To balance out its Wagner-heavy season (Das Rheingold and Die Walkure, both à la Achim Fryer), L.A. Opera has resurrected an old standby. That old warhorse, Verdi's La Traviata, is sure to fill the seats, despite the fact that Marta Domingo's well-worn production has played several times before and been released on DVD with Renee Fleming and heartthrob Rolando Villazon, a recording that has become the bestselling opera on DVD of all time.
This time around, however, there were no recognizable stars, and there was a first-time conductor. There proved to be some surprises in store.

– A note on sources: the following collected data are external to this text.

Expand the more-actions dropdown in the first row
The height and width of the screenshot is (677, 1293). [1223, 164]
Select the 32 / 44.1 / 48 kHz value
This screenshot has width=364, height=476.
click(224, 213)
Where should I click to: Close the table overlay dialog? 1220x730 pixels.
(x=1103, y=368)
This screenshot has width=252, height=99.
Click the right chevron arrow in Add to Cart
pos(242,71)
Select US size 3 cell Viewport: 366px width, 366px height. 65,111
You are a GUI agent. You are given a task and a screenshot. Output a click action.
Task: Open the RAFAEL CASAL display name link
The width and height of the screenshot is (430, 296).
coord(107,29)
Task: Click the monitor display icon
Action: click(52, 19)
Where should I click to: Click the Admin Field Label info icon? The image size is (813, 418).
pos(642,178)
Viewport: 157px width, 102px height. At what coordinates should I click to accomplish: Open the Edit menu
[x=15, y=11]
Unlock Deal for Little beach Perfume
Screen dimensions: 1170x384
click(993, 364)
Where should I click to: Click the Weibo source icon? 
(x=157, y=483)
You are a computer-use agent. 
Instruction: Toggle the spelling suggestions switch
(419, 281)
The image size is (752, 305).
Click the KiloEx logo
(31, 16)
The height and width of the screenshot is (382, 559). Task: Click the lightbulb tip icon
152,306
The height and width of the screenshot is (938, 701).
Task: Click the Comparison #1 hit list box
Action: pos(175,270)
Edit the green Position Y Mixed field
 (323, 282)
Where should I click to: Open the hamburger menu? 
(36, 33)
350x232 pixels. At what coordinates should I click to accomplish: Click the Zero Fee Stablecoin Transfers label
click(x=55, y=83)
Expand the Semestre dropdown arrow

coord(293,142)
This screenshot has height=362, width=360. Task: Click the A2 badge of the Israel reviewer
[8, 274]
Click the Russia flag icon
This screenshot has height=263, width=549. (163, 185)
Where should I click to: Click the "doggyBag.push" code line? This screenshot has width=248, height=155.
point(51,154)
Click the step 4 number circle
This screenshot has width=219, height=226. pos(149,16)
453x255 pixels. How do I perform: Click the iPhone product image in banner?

Grant Gershon, the associate conductor, better known as the music director of the Los Angeles Chorale, took the baton and gave a clean, even crisp rendering of Verdi's superb score. To get to play that glorious music must be an inspiration in itself, but more so to be present at the debut of a true Verdi soprano, the talented Russian Marina Poplavskaya.
Ms. Poplavskaya is just 30 years old but already has some 300 roles under her corset. From the moment she came on stage she was mesmerizing. She has tremendous stage presence and a confidence belying her years. Her mezzo has depth as well as brilliant high notes. She excels at pianissimos but can tackle the coloratura passages with smooth athleticism. She is not a great actress, but neither was Joan Sutherland, and Ms. Poplavskaya did display some vulnerability in her death scene. The only thing slightly disappointing about her performance was her omission of the high E-flat at the end of “sempre libera.” Some singers consider it showy, but what is Verdi for?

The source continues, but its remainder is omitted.